▶ [TU TAREA] Sigue escribiendo el texto sobre lo que piden las estaciones de servicio al Gobierno por la subida de los carburantes, a partir de su última frase.

La Confederación Española de Empresarios de Estaciones de Servicio (CEEES) ha remitido un escrito a la ministra de Transición Ecológica, Sara Aagesen, al de Economía, Carlos Cuerpo, y a la vicepresidenta María Jesús Montero para sentarse a hablar. El sector quiere que cualquier medida para compensar la subida excesiva del precio de los carburantes se consensue con ellos. Su presidente, Nacho Rabadán, recuerda que la precipitación de 2022 no puede repetirse.

“Habría que hacerlo con tiempo suficiente para preparar nuestros sistemas informáticos; se deberían aclarar cuestiones como la vía a través de la cual se aplicarían las bonificaciones o plazos mucho más cortos para compensar los pagos”, recuerda Rabadán. Subraya que, si finalmente es necesario aplicar los descuentos, el peso no debe recaer sobre las estaciones de servicio sino sobre los operadores mayoristas: “Es más sencillo para la Administración, no tiene que comprobar qué hacen 12.600 gasolineras sino el pequeño grupo de operadores”.

La 'fórmula francesa': un descuento a los mayoristas

La fórmula, recuerda, ya se aplicó en Francia y es la que consideran más eficiente: aplicar los descuentos a los grandes suministradores de combustible, como Repsol, Moeve o BP, y que sean estas las que luego suministren el producto con el descuento ya aplicado. “En 2022, el pago de las bonificaciones lo tuvieron que adelantar las estaciones de servicio de su bolsillo y, de media, supusieron 30.000 euros; fuimos nosotros los que financiamos la medida de los 20 céntimos. Eso no se puede volver a repetir”, sentencia.

▶ [DATOS PROPORCIONADOS]
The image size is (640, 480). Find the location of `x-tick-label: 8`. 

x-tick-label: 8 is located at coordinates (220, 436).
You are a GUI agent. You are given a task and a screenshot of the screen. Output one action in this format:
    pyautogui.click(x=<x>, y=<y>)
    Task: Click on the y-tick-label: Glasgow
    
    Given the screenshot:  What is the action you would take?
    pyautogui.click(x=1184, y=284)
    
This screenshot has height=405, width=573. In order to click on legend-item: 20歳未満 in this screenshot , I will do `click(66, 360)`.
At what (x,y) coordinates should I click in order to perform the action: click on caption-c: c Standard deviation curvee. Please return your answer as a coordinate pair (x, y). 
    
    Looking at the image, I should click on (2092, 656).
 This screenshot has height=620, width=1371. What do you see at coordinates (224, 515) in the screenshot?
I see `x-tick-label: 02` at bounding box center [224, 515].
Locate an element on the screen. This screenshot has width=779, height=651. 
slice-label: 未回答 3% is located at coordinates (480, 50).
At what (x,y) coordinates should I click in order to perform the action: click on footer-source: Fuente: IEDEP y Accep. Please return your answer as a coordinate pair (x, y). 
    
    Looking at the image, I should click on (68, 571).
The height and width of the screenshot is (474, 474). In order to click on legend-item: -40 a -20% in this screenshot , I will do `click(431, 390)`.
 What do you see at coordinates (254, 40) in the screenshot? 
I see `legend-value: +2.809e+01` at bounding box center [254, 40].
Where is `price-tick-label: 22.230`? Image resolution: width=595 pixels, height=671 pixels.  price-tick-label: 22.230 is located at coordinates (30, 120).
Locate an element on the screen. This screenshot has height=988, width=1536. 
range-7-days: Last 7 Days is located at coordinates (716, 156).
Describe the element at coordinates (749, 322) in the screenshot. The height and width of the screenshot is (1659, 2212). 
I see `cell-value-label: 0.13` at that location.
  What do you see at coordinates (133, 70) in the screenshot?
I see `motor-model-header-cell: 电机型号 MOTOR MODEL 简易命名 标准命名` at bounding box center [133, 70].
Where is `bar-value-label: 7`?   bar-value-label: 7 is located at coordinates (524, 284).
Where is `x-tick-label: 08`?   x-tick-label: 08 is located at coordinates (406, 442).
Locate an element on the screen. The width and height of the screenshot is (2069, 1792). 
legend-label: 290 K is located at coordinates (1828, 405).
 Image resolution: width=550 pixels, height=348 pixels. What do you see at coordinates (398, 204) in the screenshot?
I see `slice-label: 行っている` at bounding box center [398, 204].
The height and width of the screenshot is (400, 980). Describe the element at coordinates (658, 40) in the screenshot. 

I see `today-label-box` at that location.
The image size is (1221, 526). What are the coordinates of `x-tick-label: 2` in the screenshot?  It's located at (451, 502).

▶ [RESPUESTA]
El Gobierno reiteró ayer, a través del ministro de Economía, Carlos Cuerpo, que el impacto empieza a notarse levemente en los precios, pero insistió en que si la situación se complica hay voluntad política para retomar las ayudas: “Hemos hecho los deberes en materia fiscal, reduciendo la deuda y generando capacidad de colchón para poder responder”.

Sin embargo, la patronal recuerda que no les interesa que el precio de los combustibles se incremente: “A nosotros no nos interesa que se dispare el precio; cuanto más caro, menos vendemos”. Rabadán asegura que, si bien desde el inicio de la guerra en Irán los precios de venta han subido un 3% en la gasolina y un 5% en el gasóleo, “los precios de compra nos han subido mucho más según la cotización internacional: un 22% el gasóleo y un 15% la gasolina”.

El precedente de 2022: un descuento universal de 20 céntimos

En comparación con los precios medios registrados la víspera del inicio del ataque, la gasolina en España ha pasado de 1,64 euros el litro a 1,66 euros. En el caso del gasóleo, la diferencia va de 1,515 euros a 1,539 euros por litro.

El plan de ayudas que el Ejecutivo está dispuesto a recuperar se implantó originalmente en abril de 2022. La medida estrella del Real Decreto-ley 6/2022 contemplaba un descuento directo de 0,20 euros por litro. De esa cifra, el Estado asumía 15 céntimos y las petroleras los 5 restantes. De este modo se compensaron incrementos que llegaron a situar el gasóleo en 2,10 euros y la gasolina en 2,15 euros durante aquel verano.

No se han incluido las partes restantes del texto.